#### [WORK REQUIRED]
Turn the lines starting at the one containing "Viewport: 1568px width, 744px height." and ending at the one containing "Click the Единици" into a numbered list, omitting any blank lines.

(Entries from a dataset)

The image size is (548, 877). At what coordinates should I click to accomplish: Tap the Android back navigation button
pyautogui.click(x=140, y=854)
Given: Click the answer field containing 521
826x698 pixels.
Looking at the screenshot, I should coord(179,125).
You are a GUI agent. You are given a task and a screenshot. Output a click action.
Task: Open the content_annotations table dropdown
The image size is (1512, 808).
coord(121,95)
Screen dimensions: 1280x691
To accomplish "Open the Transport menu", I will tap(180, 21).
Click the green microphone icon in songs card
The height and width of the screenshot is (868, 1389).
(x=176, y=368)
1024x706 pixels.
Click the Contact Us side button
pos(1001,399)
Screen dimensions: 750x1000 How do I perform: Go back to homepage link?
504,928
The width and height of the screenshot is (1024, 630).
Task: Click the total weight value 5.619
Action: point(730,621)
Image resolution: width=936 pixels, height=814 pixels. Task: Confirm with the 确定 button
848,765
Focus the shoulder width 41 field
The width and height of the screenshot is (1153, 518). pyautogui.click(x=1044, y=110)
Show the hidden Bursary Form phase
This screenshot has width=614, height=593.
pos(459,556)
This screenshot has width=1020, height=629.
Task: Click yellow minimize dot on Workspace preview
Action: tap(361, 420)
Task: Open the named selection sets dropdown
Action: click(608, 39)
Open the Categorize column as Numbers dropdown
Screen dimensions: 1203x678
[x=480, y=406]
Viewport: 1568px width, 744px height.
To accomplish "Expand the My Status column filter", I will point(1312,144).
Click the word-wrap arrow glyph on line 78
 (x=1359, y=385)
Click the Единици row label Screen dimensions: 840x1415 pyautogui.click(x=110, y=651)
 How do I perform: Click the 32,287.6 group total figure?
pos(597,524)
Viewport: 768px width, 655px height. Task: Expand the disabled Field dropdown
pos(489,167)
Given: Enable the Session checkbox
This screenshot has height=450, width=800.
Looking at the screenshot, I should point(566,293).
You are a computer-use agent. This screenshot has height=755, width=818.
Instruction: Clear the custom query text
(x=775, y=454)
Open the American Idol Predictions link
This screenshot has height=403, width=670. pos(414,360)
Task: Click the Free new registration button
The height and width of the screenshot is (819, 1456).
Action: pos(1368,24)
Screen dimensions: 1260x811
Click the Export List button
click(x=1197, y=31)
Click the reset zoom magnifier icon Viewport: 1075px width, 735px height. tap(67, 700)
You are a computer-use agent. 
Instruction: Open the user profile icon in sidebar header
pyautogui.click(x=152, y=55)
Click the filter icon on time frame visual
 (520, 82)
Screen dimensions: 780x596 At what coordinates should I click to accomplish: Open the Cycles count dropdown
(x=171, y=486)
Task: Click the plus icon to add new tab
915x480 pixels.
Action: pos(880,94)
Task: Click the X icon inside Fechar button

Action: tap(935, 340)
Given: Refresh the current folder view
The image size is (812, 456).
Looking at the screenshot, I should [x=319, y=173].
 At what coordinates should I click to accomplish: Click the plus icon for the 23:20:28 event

#### [ANSWER TO THE TASK]
1. Viewport: 1568px width, 744px height.
2. To accomplish "Expand the My Status column filter", I will point(1312,144).
3. Click the word-wrap arrow glyph on line 78
4.  (x=1359, y=385)
5. Click the Единици row label Screen dimensions: 840x1415 pyautogui.click(x=110, y=651)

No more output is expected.